## PROBLEM DETAILS
Wherever the word "magnifier" shows up in the data, report the line it sits in.

• • • •

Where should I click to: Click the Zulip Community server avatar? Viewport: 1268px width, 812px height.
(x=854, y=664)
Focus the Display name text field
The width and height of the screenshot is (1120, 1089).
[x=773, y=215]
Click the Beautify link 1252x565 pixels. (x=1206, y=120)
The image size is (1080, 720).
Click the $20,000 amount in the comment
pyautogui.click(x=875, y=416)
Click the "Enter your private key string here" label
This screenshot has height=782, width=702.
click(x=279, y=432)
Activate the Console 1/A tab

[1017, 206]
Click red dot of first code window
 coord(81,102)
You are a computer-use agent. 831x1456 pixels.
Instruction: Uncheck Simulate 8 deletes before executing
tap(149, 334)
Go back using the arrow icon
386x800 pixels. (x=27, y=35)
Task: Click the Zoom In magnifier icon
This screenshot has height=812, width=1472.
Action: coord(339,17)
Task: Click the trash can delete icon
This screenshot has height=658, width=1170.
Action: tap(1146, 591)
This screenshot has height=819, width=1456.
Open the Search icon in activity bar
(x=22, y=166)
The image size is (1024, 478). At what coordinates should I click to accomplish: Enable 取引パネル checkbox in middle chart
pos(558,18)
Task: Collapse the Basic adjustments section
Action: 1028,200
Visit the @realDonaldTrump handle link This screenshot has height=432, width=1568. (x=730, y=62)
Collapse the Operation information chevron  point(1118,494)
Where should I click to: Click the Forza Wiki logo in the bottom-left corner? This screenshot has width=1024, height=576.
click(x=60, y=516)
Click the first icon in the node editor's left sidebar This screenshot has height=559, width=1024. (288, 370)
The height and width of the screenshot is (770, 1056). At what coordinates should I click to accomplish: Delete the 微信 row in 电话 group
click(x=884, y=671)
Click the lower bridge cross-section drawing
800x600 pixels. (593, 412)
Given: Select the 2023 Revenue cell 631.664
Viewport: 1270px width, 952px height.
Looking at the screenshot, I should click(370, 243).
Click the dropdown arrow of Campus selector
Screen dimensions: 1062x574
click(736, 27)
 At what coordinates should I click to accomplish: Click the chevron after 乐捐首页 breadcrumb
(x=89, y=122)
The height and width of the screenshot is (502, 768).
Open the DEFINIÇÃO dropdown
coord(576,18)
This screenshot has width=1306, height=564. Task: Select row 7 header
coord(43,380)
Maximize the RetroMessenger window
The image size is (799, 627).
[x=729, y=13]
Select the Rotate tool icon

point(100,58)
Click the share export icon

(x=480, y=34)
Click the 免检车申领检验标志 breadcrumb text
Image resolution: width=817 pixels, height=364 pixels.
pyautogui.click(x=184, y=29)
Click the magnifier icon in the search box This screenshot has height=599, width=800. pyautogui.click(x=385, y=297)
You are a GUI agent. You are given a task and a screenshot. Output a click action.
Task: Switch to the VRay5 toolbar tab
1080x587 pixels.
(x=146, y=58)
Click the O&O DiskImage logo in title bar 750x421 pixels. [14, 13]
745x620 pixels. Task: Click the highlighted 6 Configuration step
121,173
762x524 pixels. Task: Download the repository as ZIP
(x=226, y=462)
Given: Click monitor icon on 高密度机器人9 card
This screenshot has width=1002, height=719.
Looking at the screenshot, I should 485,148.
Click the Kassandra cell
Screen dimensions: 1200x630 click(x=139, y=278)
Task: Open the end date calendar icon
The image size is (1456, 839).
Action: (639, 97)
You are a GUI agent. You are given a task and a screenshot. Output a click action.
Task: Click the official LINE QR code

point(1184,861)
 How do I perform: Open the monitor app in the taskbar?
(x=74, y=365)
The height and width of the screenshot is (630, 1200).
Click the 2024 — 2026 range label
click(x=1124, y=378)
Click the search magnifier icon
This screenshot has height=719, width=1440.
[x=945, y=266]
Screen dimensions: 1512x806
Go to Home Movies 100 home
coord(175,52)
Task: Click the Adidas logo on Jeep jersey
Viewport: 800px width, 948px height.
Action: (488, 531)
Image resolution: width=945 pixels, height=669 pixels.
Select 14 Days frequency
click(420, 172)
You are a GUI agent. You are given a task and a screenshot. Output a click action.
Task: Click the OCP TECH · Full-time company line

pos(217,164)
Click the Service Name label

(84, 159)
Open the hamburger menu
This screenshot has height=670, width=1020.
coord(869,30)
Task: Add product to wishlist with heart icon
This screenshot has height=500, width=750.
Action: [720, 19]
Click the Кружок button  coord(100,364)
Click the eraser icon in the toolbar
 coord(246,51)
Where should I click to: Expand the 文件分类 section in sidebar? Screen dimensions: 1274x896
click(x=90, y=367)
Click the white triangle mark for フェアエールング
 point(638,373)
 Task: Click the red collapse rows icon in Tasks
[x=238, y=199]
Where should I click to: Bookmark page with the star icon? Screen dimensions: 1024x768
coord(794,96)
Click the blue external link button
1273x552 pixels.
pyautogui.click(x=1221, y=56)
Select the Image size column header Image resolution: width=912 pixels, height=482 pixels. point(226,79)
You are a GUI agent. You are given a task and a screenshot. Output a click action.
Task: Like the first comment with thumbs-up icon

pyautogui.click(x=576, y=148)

• • • •

## PROBLEM SOLUTION
Task: Click the Zoom In magnifier icon
Click the magnifier icon in the search box This screenshot has height=599, width=800. pyautogui.click(x=385, y=297)
Click the search magnifier icon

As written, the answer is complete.